Shooting wrap: Australia returns to medal list
15 August 2016
Australian shooting returned to the medal list for the first time since Beijing, and topped the podium for the first time since Suzy Balogh’s trap win in Athens when Catherine Skinner, showing nerves of steel, claimed a heart-stopping trap gold medal at the Olympic Shooting Centre at Deodoro.
Needing to defeat Canadian Cynthia Meyer in a sudden death shoot off just to make the six woman semi-final after both shooters were tied on 67 targets, Skinner then produced the rounds of her life to claim the gold medal.
Skinner was joined in the final by fellow Australian Laetisha Scanlan who actually topped the qualifying with 70 shots.
Scanlan however was unable to produce her best in the semi-final and was eliminated into fifth position.
After hitting 14 of the 15 targets, Skinner advanced to the gold medal match where she faced New Zealand’s Natalie Rooney in the 15 shot final.
The 26 year-old Australian got off to the worst possible start missing her first target, and then her fourth to give the New Zealander a seemingly unassailable lead.
But while Skinner would not miss another target until her 12th shot, her opponent would stumble and miss her sixth, seventh, 11th and 12th shot that left Skinner shooting for gold on her final shot that she duly hit to set off scenes of pandemonium, including a leaping hug of celebration from Scanlan, despite her own disappointment at missing a medal.
“I can’t believe I’m the Olympic champion,” Skinner said in the aftermath.
“I’ve worked very hard and I just kept believing in myself and not giving up and here I am.
“It’s an incredible feeling – I was so thrilled to be able to share this with my mum Ann and brother Craig.

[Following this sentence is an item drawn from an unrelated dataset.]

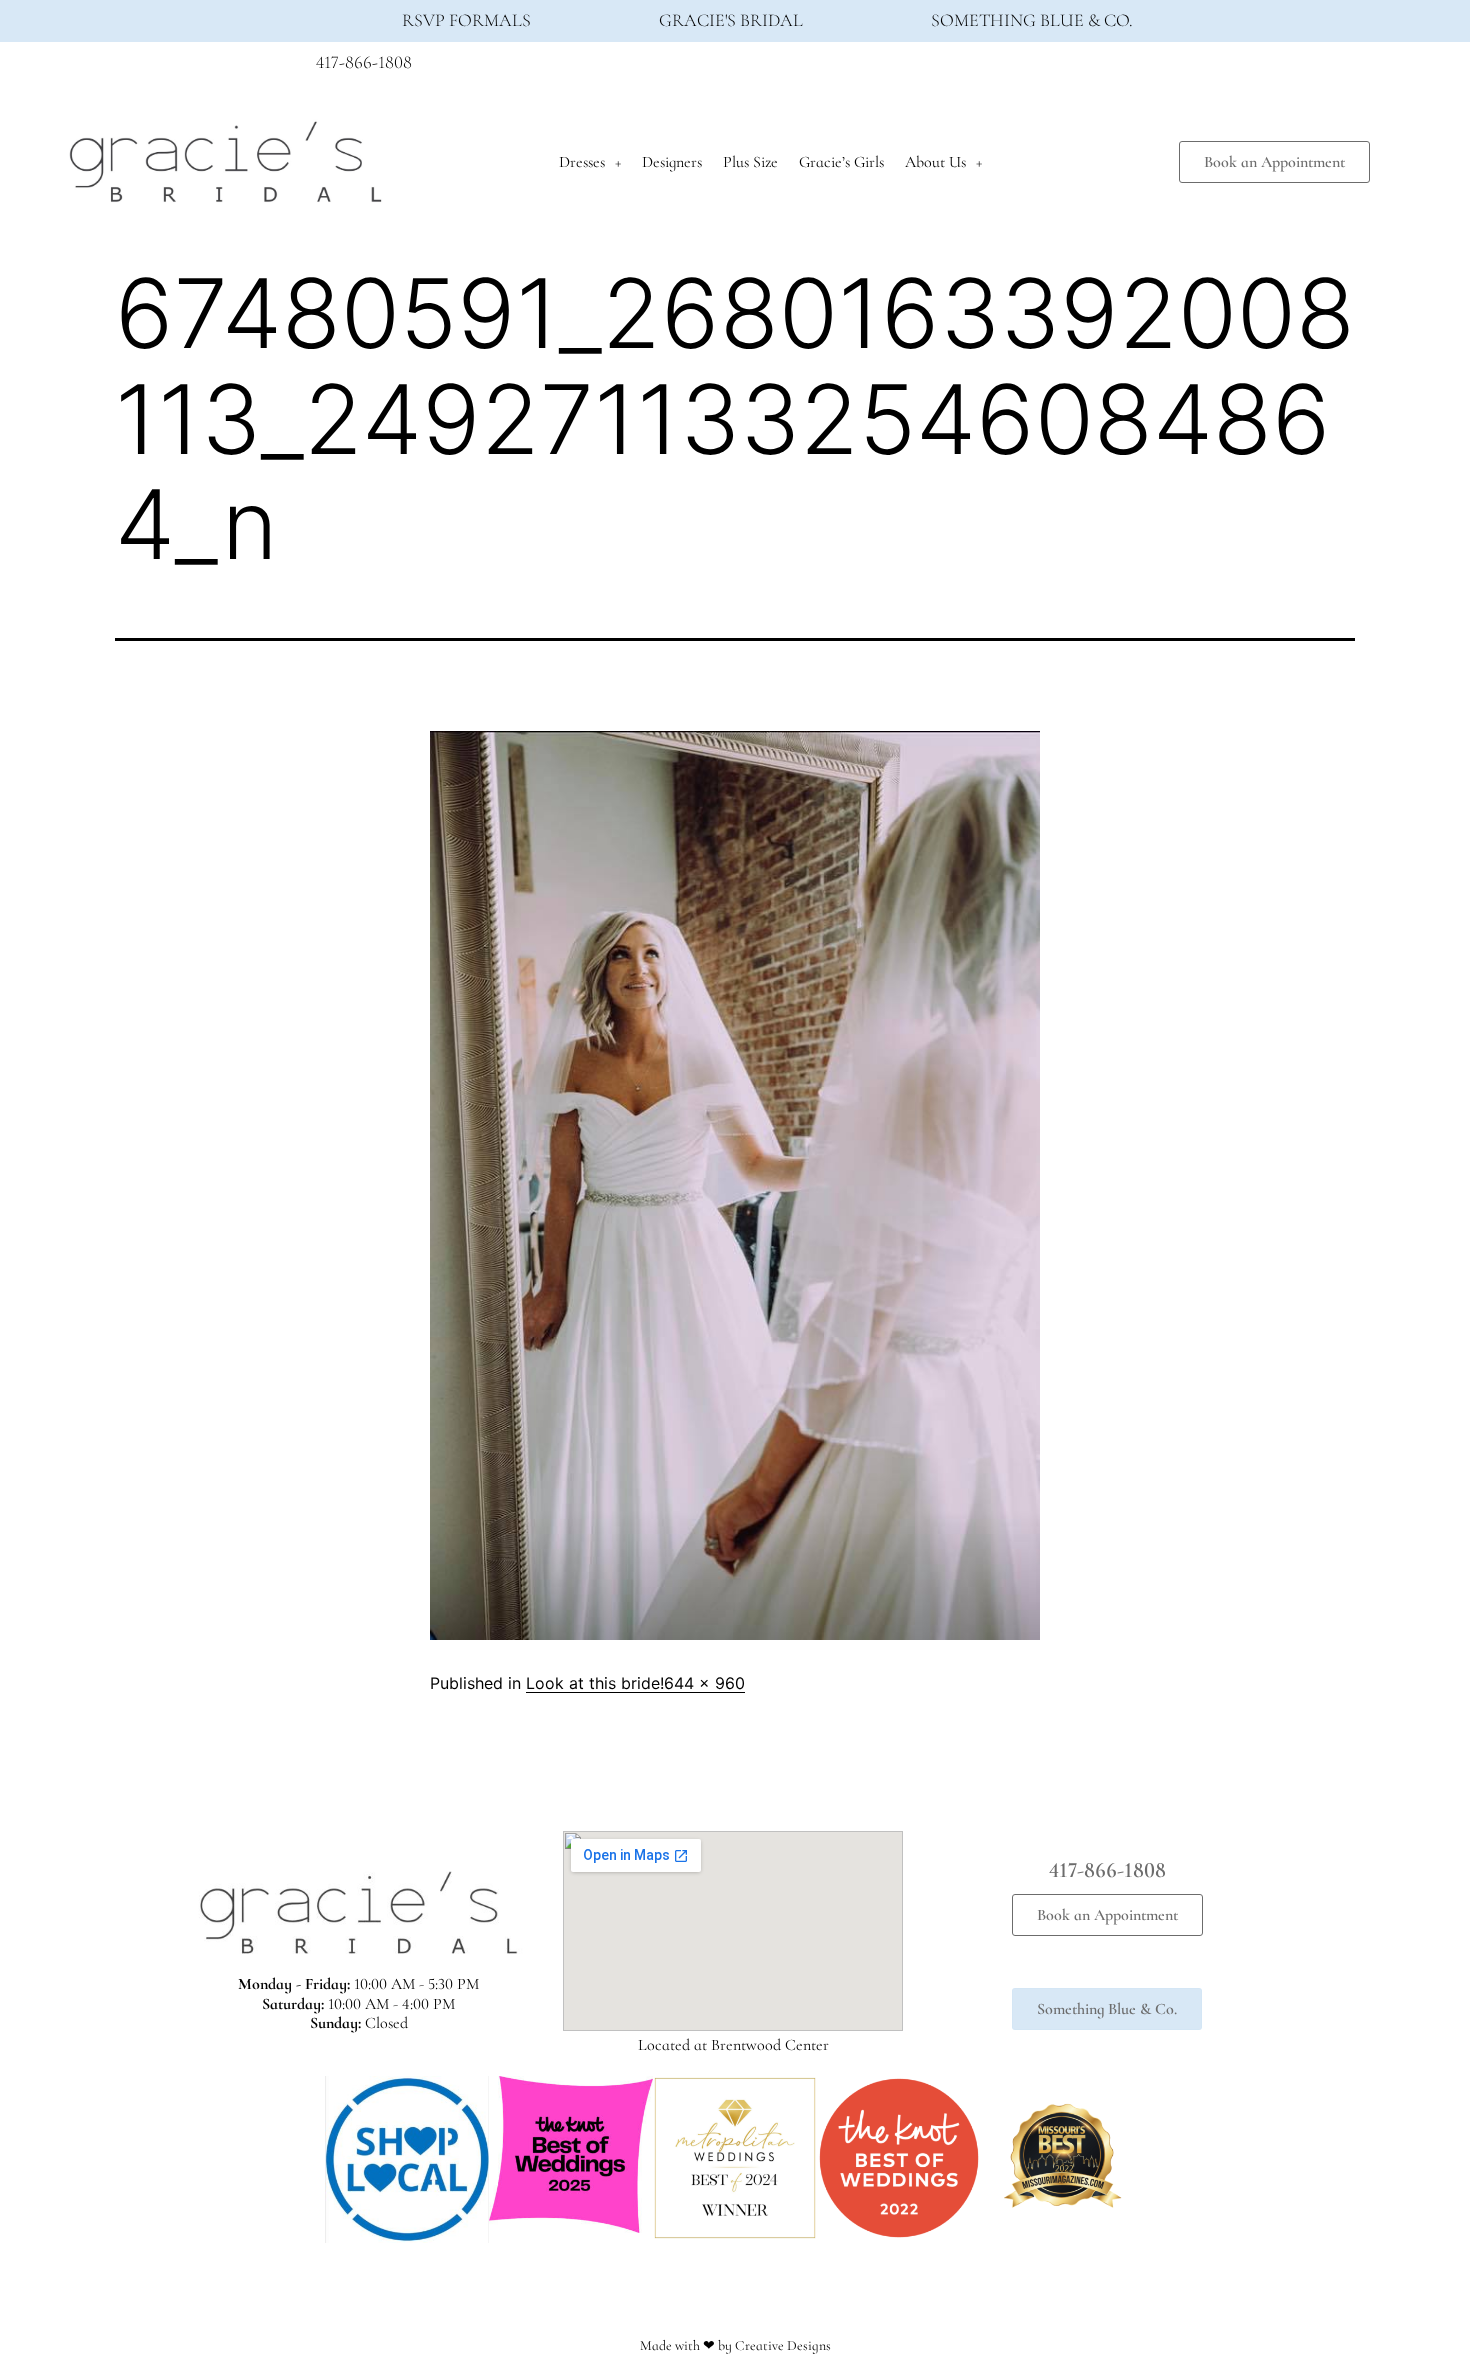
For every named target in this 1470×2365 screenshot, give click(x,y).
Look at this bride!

It’s just the greatest feeling ever."
The other Australian to make a final was double trap star James Willett, who jointly qualified in first position for the six man final, but was unable to reproduce his best form in the pressure cooker environment and was defeated in a sudden death shoot off to make the gold medal match.
Willett can say he was a part of Olympic history – not only did he jointly set the new Olympic qualifying record of 140, but the event was won by Fehaid Aldeehani, representing the Independent Olympic Athletes.

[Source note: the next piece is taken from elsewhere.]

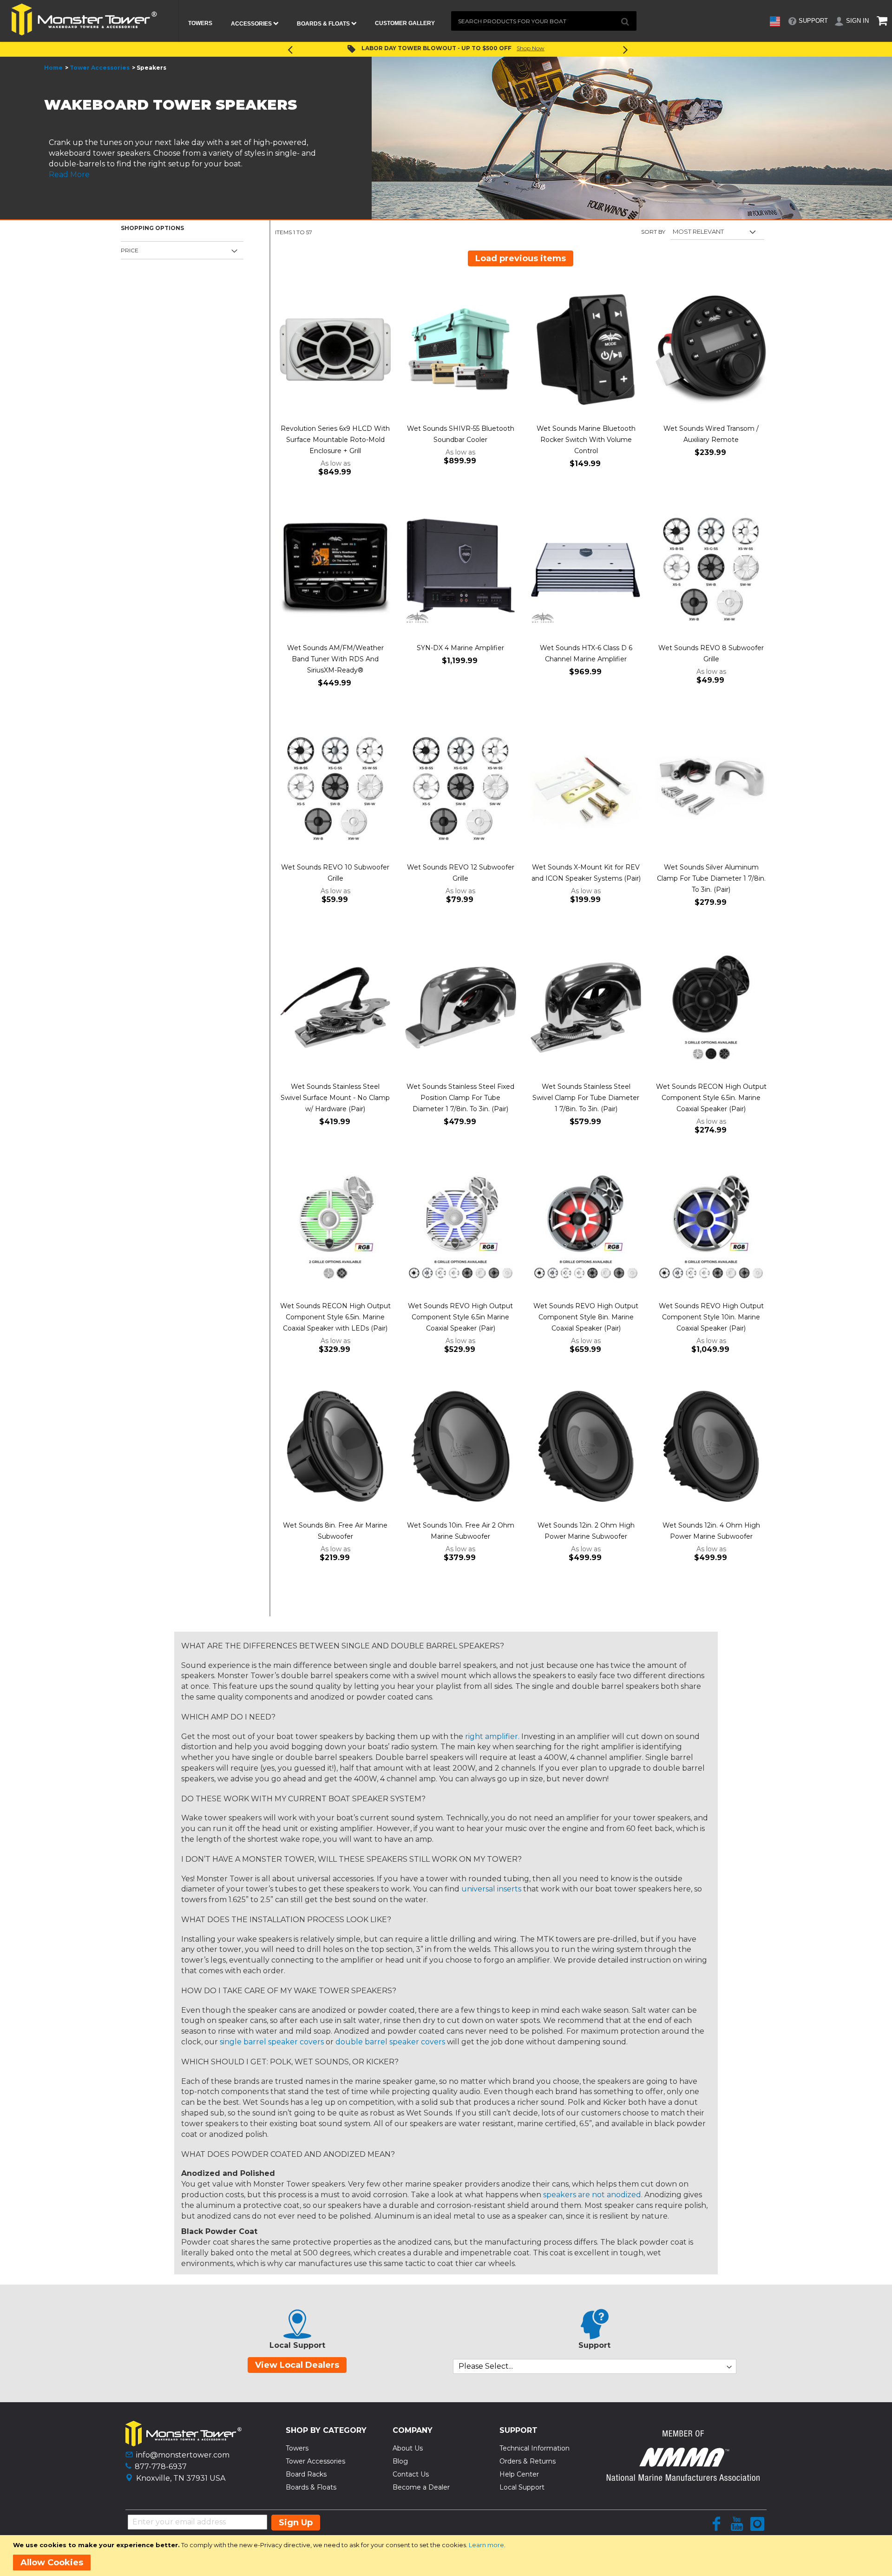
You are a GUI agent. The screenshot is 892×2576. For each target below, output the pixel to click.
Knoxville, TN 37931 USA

Despite his disappointment, Willett enjoyed his first Olympic appearance.
“I only picked up this sport 18 months ago and if you had of told me I’d be in the Olympic final I would have said you were nuts,” he said.
“This has given me a great taste of the Olympics and I’ve loved it all – from the Opening Ceremony, to competition and just being around the best athletes."
The men’s skeet competition was a case of so near and yet so far for the Australian pair – with Keith Ferguson missing a shoot off place by just one shot and Paul Adams by two.
There is plenty to look forward among the shotgun team, with 17 year-old Mitchell Iles making his first Olympics in the trap team. Iles missed a place in the final with a final score of 110, while Athens bronze medallist Adam Vella shot 115 to also miss a finals berth while 16 year-old Aislin Jones performed well in the women’s skeet to finish in 17th.
Inside the Shooting Hall, results didn’t go the way the Australian team was hoping, with a poor final series costing Beijing bronze medallist Warren Potent a chance of making the final in the 50 metre prone event. He finished 35th with compatriot Dane Sampson in 31st place.
In other results, Jennifer Hens was 39th in the women’s 10 metre air rifle, Blake Blackburn 36th and Daniel Repacholi 44th in the 10 metre air pistol while Repacholi was 28th in the 50 metre pistol event.
In the women’s 10 metre air pistol Lalita Yauhlevskaya was 24th and Elena Galiabovitch 43rd, while they finished 13th and 32nd respectively in the women’s 25 metre pistol Dane Sampson was 37th and Jack Rossiter 46th in the men’s 10 metre air rifle while David Chapman was 26th in the 25 metre rapid fire pistol, while in the final event, Dane Sampson was 20th and Will Godward 39th in the men’s 50 metre 3 position rifle.